2.2. Fermentation and GABA Generation
Commercially available 80 sorts of wild herbs were prepared and extracted by 100 ml of hot water (98C) to 10 gr grained the roasted material. for 3 minutes. The fermentation was carried out by Lactobacillus leuteria for 5 days at 40C. Each ratio of powdered, lactobacilli and water was 100:50:850, prepared by ECHIGO YAKUSOU, Ltd. Niigata, Japan). After the centrifugation of 2000 xg for 10 min in a room temperature and supernatant was served for f-ESH. GABA: gamma amino acid butyric acid was evaluated by the test system   .
3. Animal Experiment
3.1. Single and Multiple Dose Toxicity
Seven-week-old ddY mice consisted with 7 individuals (21 ± 1.5 gr) were used for the acute oral toxicity study. The tests were carried out according to Ethics of the Organization for Economic Co-operation and Development (OECD) Test Guideline 401. The mice were kept at animal room, 24˚C ± 1˚C, 50% relative humidity. The selection of female mice was due to their gentle behavior in the animal cage. Both conventional and fermented coffee were suspended in sterile and administered to 100 mg/day via stomach tube. Another food and water supply were freely administered. Mice were weighted at 0 - 7 days after administration, and clinical observations were made once a day. Necropsy was performed on all mice seven days after administration.

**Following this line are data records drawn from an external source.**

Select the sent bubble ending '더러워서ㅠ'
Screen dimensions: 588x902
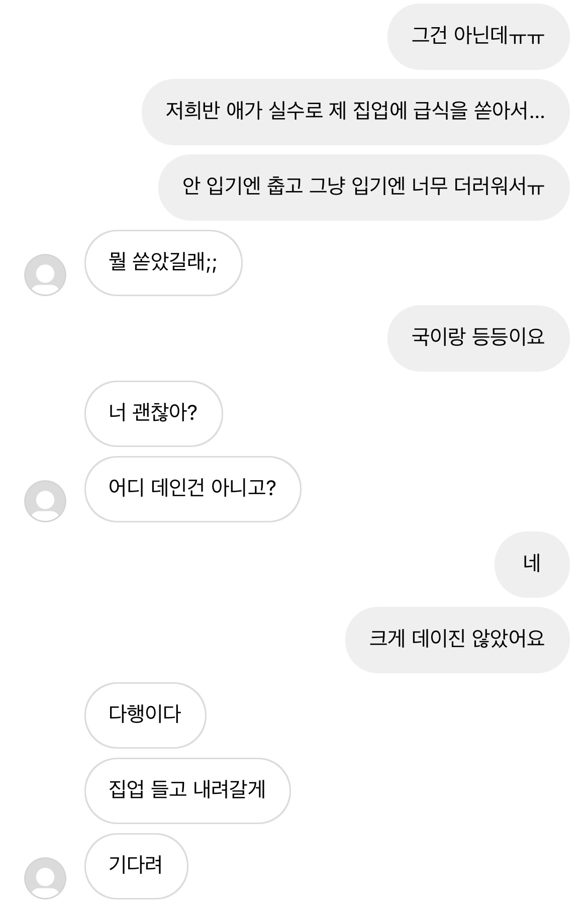[x=363, y=187]
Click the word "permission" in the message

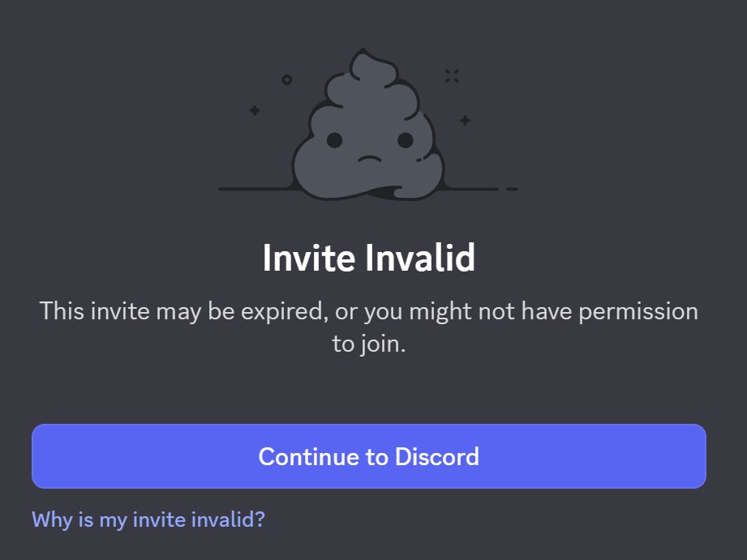638,311
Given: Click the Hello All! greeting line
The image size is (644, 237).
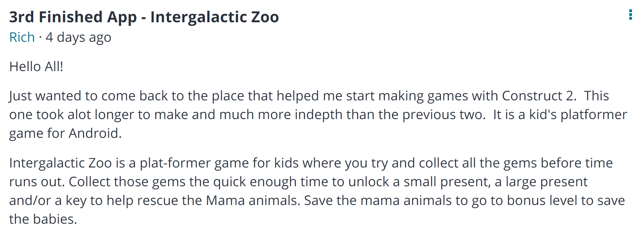Looking at the screenshot, I should point(36,66).
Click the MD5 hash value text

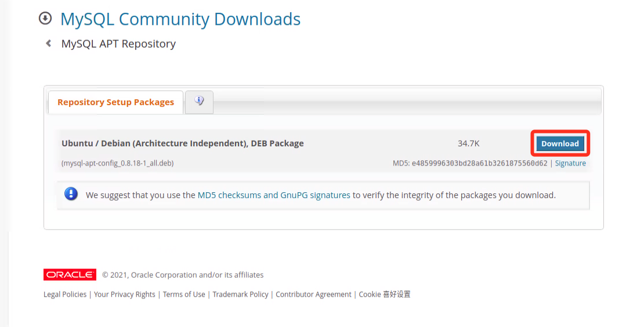click(x=479, y=163)

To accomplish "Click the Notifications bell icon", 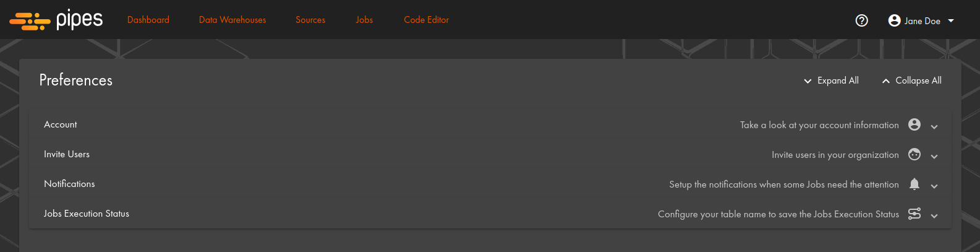I will pyautogui.click(x=914, y=184).
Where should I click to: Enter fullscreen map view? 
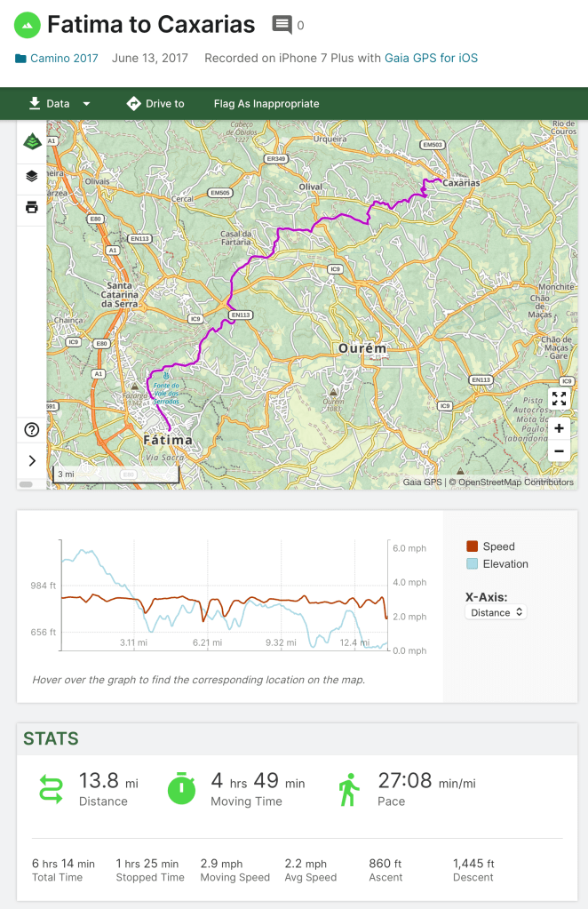tap(559, 399)
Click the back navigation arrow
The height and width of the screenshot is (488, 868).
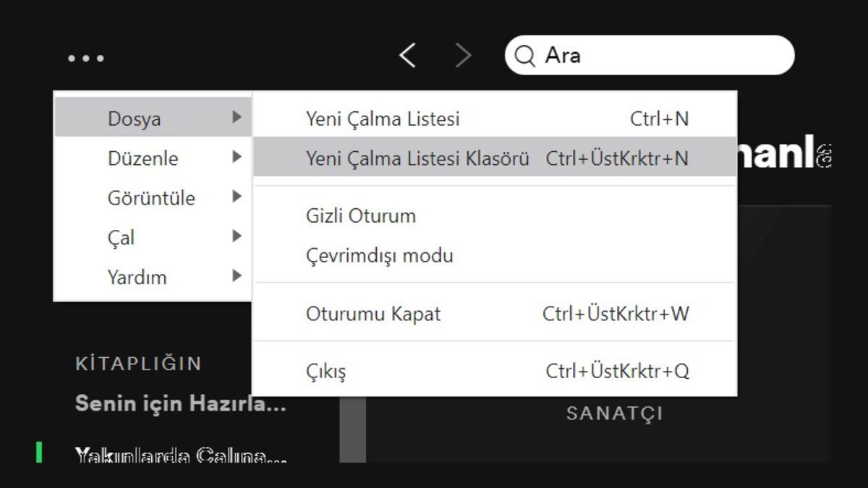[407, 55]
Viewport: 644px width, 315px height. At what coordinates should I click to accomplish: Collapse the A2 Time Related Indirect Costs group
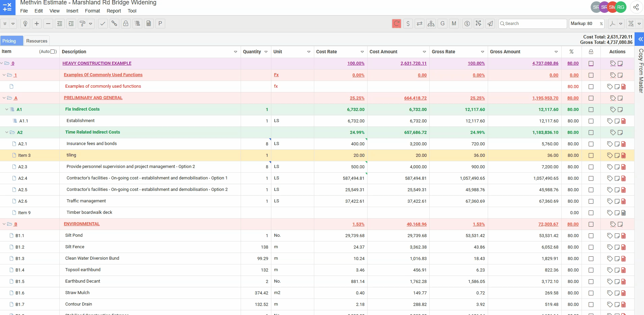(7, 132)
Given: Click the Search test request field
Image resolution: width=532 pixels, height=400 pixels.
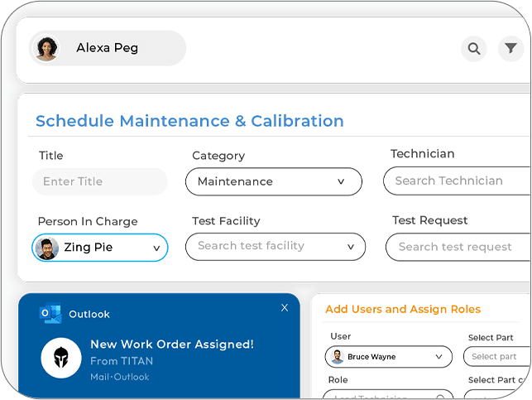Looking at the screenshot, I should coord(458,247).
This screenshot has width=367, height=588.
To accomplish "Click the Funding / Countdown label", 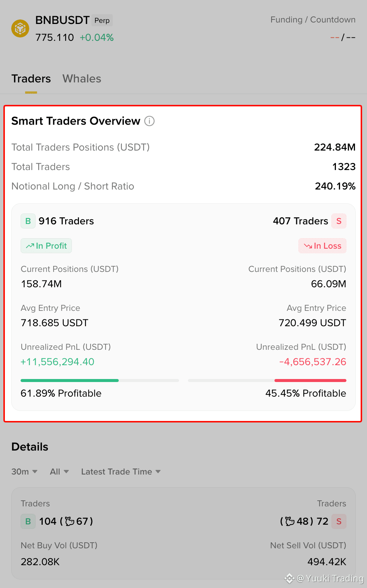I will pyautogui.click(x=313, y=19).
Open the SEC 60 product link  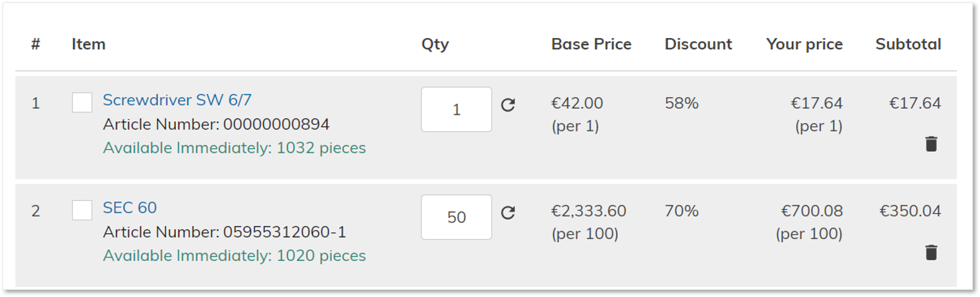point(130,207)
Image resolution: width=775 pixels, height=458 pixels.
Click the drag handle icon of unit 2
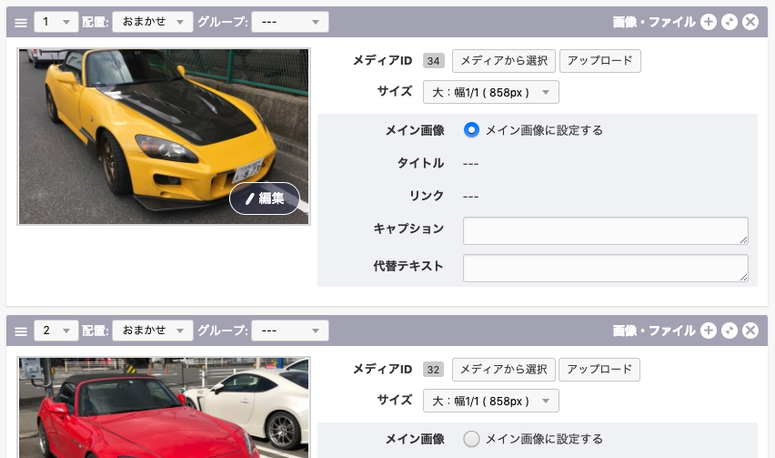point(21,330)
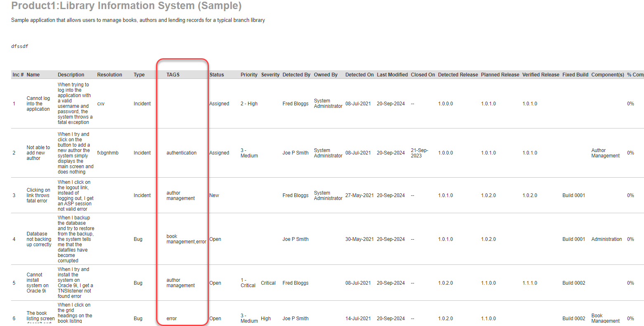Click the Detected By column header

(296, 75)
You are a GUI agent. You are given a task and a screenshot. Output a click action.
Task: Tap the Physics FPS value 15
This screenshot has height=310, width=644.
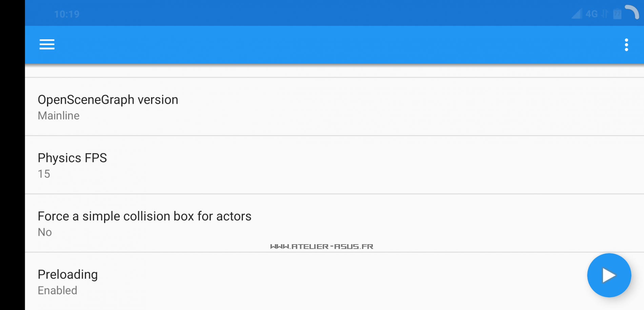44,174
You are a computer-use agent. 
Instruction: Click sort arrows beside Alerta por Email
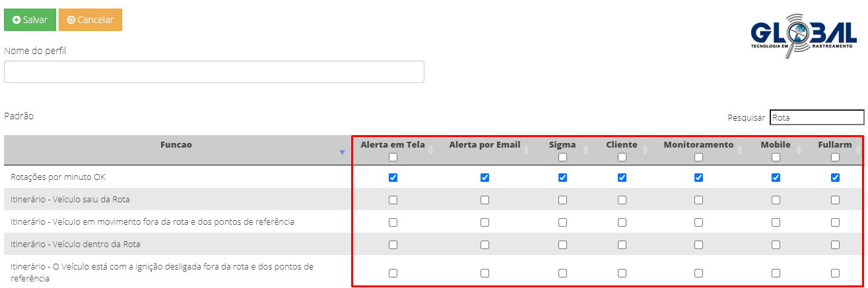526,150
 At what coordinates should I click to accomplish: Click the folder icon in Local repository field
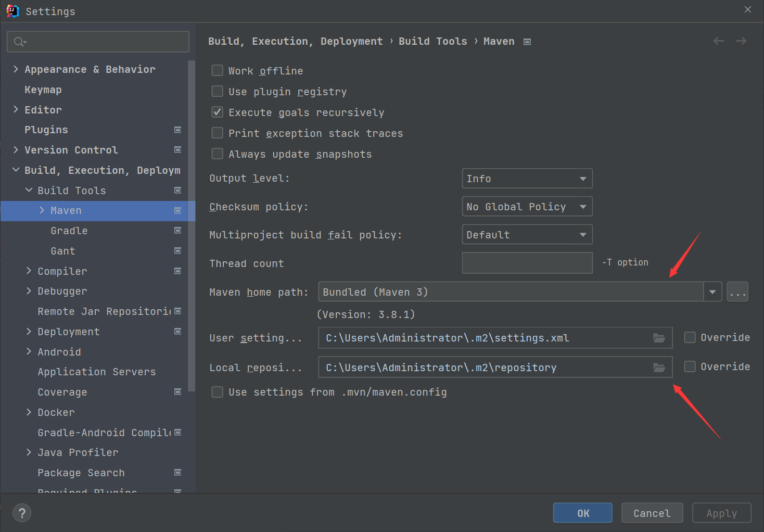click(659, 368)
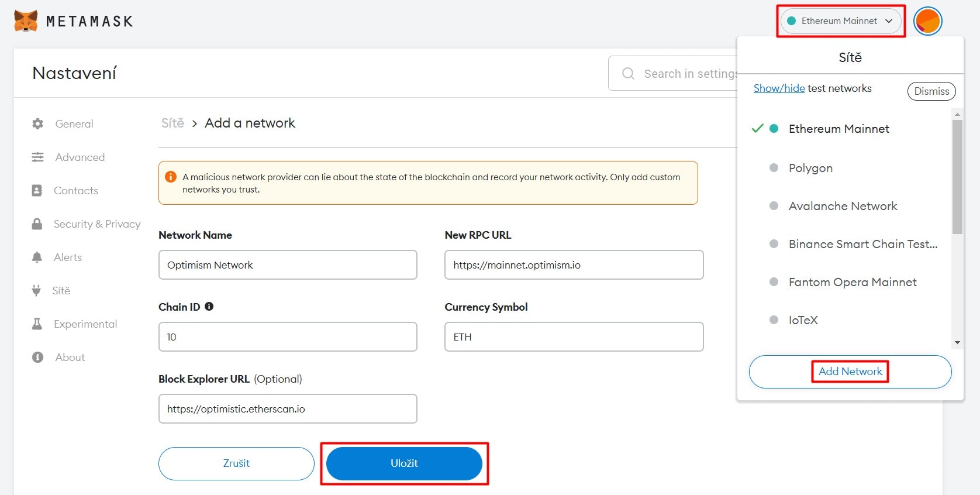Click the MetaMask fox logo
980x495 pixels.
(26, 21)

3.2. Animals Experiment for Preclinical Trial
Eight week-old female SPF C57BL/6 were purchased from Sankyo Laboratory Service Corporation (Shizuoka, Japan). All mice were kept under specific pathogen-free conditions. Mice food and distilled water were freely accessible for each mouse. Housing temperature and humidity were controlled 25˚C ± 1˚C and 60%.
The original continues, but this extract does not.